High-intensity focused ultrasound (HIFU) is a non-invasive medical thermal ablation technology that can realize the “non-invasive” treatment of diseases. It is developing into a standard tumor treatment method. The accurate measurement of the HIFU sound pressure is very important for formulating clinical schemes involving HIFU treatment and ensuring the safety and effectiveness of the treatment. Laser interferometry has been adopted by new-generation sound pressure benchmarks because of its high precision, non-contact characteristic, and direct traceability to the length benchmark. The bandwidth of a laser interference system directly affects the upper limit of sound pressure measurements. Current methods of estimating system bandwidth are based on linear sound field conditions; however, with an increase in the measured sound pressure, the HIFU field will become nonlinear, leading to a deviation between the system bandwidth requirements and the model solution results.
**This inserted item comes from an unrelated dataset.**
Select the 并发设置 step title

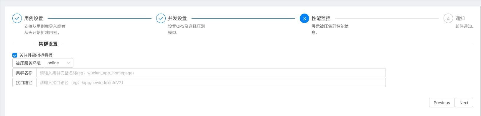click(x=177, y=18)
Aiming to address the problem of bandwidth calculation of interference systems for HIFU sound pressure measurement, this study theoretically analyzes a mathematical model of interference system bandwidth and vibration signal in HIFU sound pressure measurement, refers to the measured sound pressure value, and establishes the relationship between interference system bandwidth and sound pressure by numerical simulation.

According to the mathematical relationship between sound particle vibration and interference signal, a bandwidth model of interference signals under the condition of a nonlinear sound field is established. Because the interference signal is expressed as a nonelementary function that cannot be expanded by the Bessel function, the bandwidth of the interference signal under the condition of a nonlinear sound field is analyzed by numerical simulation. The simulation results show that compared with that in a linear sound field, the interference signal spectrum in a nonlinear sound field is not symmetrically distributed centered on the carrier frequency but widened and shifted. In order to obtain the real HIFU sound pressure and ensure that the simulation results are closer to the actual values, the HIFU sound field is measured using the optical fiber hydrophone, and the sound pressure waveforms and frequency domain distributions corresponding to different sound pressures are obtained. According to the waveform parameters of the sound pressure, the simulation conditions of the interference signal bandwidth are set, and the bandwidths of the interference systems required by different sound pressures are obtained.

Using the measured sound pressure data of the HIFU sound field, the relationship between the bandwidth of the heterodyne interference system and HIFU sound pressure is simulated. Under the condition that the relative error of the sound pressure measurement caused by the system bandwidth is less than 2%, the corresponding relationship between the lowest bandwidth of the heterodyne interference system and the peak value of the measured sound pressure is determined. Through curve fitting, it is deduced that quadratic fitting has a smaller fitting error than linear fitting. Therefore, it is inferred that under the condition of a nonlinear sound field, the bandwidth requirement of the heterodyne interferometry system changes via a quadratic law with the peak-to-peak of the measured sound pressure, which means that the bandwidth requirement of the heterodyne interferometry system will increase sharply with a higher intensity sound pressure measurement. When the peak value of the measured HIFU sound pressure reaches 60 MPa, the bandwidth of the heterodyne interferometry system should not be less than 473 MHz; thus, the sound pressure measurement error introduced by the system bandwidth can be less than 2%. Here, if the calculation is carried out according to linear sound field conditions, the system bandwidth in the same case is not less than 130 MHz, which obviously differs considerably from the actual situation and causes a large measurement error.

This study focuses on the problem that the bandwidth solution of the interference system in HIFU sound pressure measurement by laser interferometry depends on the linear sound field conditions, which causes a large difference between the solution results and reality. First, through theoretical analysis, a mathematical model of the interference signal for HIFU sound pressure measurement is established. The frequency domain of the interference signal is analyzed by numerical simulation. It is inferred that the spectrum of the interference signal under the condition of a nonlinear sound field is widened and shifted compared with that under the condition of a linear sound field. It is proved that existing methods for estimating the interference system bandwidth under the condition of a linear sound field are not suitable for HIFU sound pressure measurements. Combined with the HIFU sound pressure measurement data, the relationship between the bandwidth requirements of the heterodyne interference system and the peak value of the sound pressure is simulated and analyzed. The analysis results show that under the condition of a nonlinear sound field, the bandwidth requirements of the heterodyne interference system change via a quadratic law with the peak-to-peak value of the sound pressure.